*** Opening INPUT DATA ***

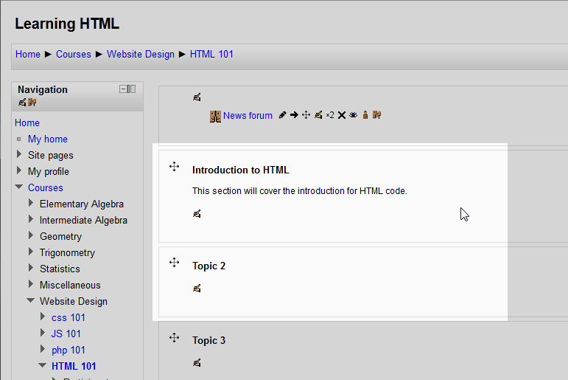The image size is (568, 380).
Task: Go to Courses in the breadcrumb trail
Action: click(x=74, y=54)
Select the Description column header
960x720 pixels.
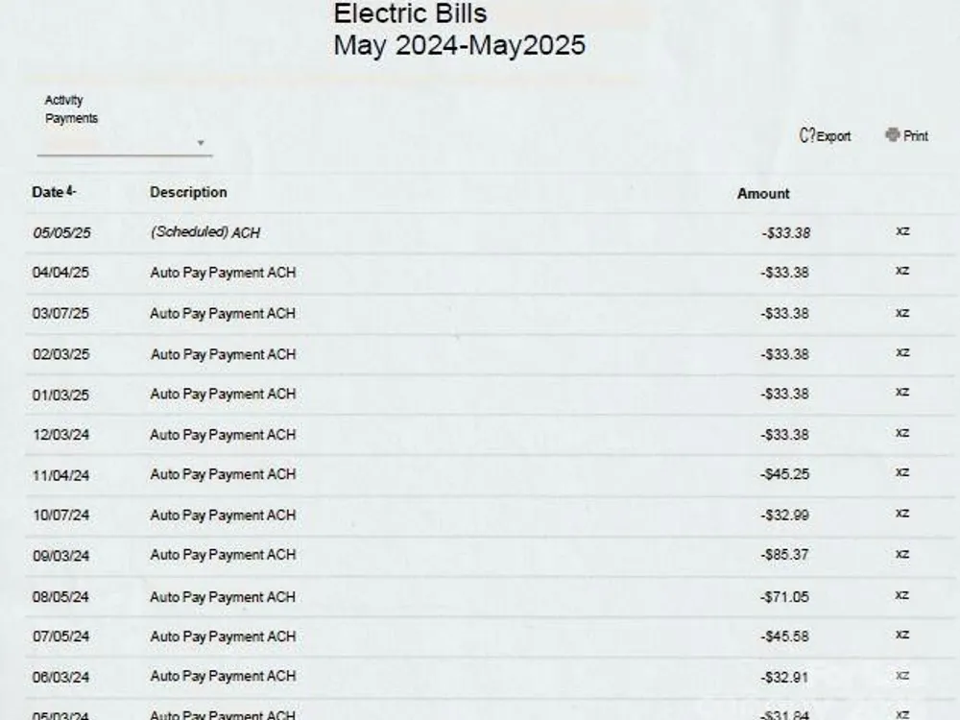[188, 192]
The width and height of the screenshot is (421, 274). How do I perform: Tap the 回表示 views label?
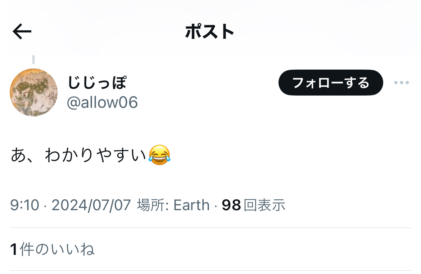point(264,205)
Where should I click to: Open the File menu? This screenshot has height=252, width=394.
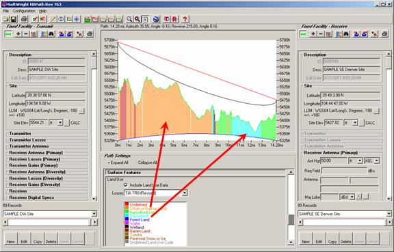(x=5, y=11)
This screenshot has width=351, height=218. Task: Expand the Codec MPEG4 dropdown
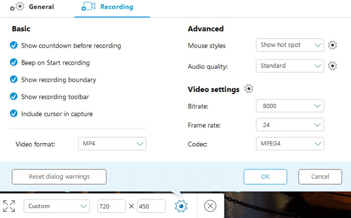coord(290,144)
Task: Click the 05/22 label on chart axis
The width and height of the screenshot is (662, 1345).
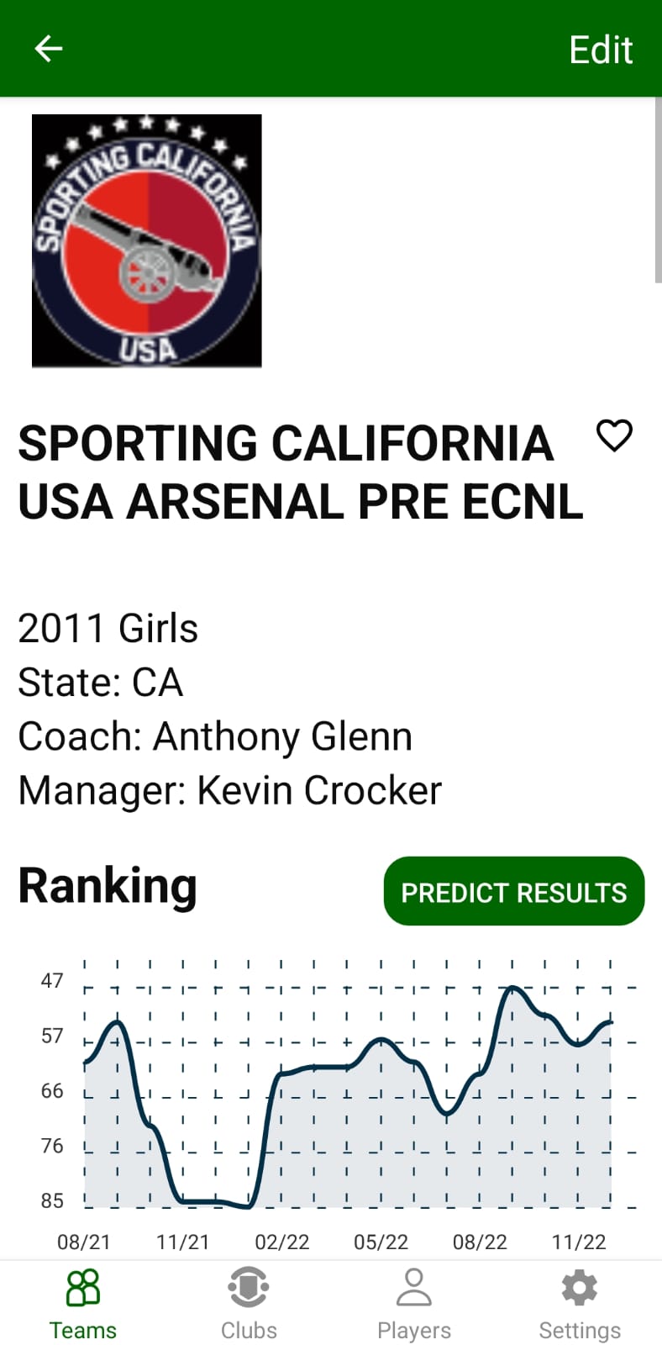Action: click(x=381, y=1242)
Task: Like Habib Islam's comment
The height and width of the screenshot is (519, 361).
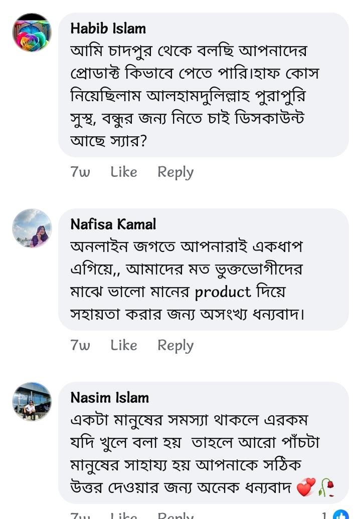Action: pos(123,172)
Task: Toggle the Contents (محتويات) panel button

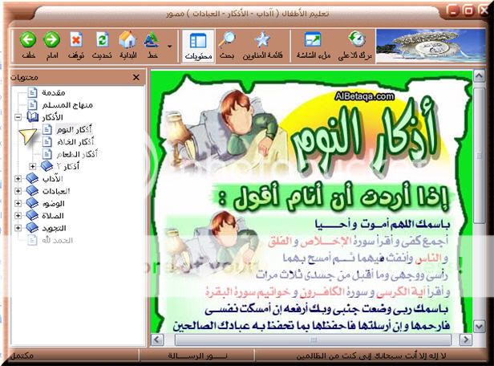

*** Closing INPUT DATA ***

- **WORK ORDER**
Set down word for word each line from the one containing "The width and height of the screenshot is (662, 1345)." through the end of the material, and keep the pictures out of it.

- **ANSWER BELOW**
The width and height of the screenshot is (662, 1345).
Action: click(x=381, y=1242)
Task: Like Habib Islam's comment
The height and width of the screenshot is (519, 361).
Action: pos(123,172)
Task: Toggle the Contents (محتويات) panel button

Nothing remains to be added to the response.